**Dataset excerpts**.
-*-*-

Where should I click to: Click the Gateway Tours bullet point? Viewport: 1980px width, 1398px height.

-*-*-

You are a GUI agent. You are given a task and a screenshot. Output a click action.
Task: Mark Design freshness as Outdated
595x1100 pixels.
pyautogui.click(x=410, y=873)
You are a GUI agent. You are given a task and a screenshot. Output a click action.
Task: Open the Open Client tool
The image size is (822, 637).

-*-*-

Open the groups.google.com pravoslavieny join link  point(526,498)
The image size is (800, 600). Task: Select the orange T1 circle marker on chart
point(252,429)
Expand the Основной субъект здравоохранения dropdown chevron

-*-*-

**Exercise directions**.
Reproduce the lines of the listing that run from the line containing "The image size is (800, 600)." through the line containing "Expand the Основной", requests included, and increase every coordinate in the answers by 59.

**Solution**.
The image size is (800, 600). Task: Select the orange T1 circle marker on chart
point(311,488)
Expand the Основной субъект здравоохранения dropdown chevron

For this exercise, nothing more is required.